2. Fire and Tillage as Degrading Factors of Soil Structure in Northern Zagros Oak Forest, West Iran.

Author

Sharifi, Zahed, Azadi, Nahid, and Certini, Giacomo

Subjects

TILLAGE, ARSON, SOIL management, SOIL structure, SOIL particles, COLLAPSIBLE soil

Abstract

The effects of fire and the conversion to vineyard on soil organic carbon (SOC), and soil aggregate size distribution and stability were studied in a forest of Iran. For this purpose, topsoil was sampled in an unburned area, a portion of the forest burned three years earlier, and a vineyard, all three contiguous and showing similar topographic features. In the burned forest, soil was sampled in areas undergone high, moderate, or low severity. Air-dried soil samples were sieved to obtain four aggregate size classes, which were subsequently wet sieved. Soil aggregate distribution index, mean weight diameter, geometric mean diameter, and aggregate stability index were determined on both dry and wet specimens. No significant differences in SOC between burned and unburned forest were found, most probably because of the supply of charred biomass to soil, while in the vineyard thirty years of cultivation had removed half of initial SOC. Both severe fire and cultivation had decreased the stability of aggregates and the relative amount of the biggest ones (8 to 2-cm diameter).

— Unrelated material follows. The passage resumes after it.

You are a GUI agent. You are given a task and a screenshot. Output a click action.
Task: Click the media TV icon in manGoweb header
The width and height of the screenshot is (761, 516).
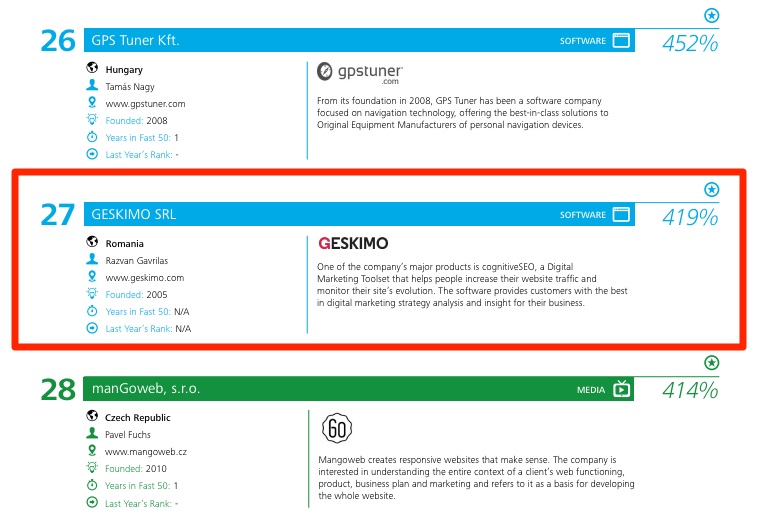(x=621, y=389)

However, aggregate stability was significantly lower in the vineyard than in the burned forest, which points out to a stronger impact of prolonged cultivation than a single fire, although severe. Cultivation and severe fire had decreased the proportion of C in macroaggregates, to the advantage of meso (1 to 0.25 mm) and micro (<0.25 mm) aggregates. A hierarchical cluster analysis of all investigated properties and indices demonstrated that cultivation and highly severe fire both were causes of soil degradation. Copyright © 2016 John Wiley & Sons, Ltd. [ABSTRACT FROM AUTHOR]

Published

2017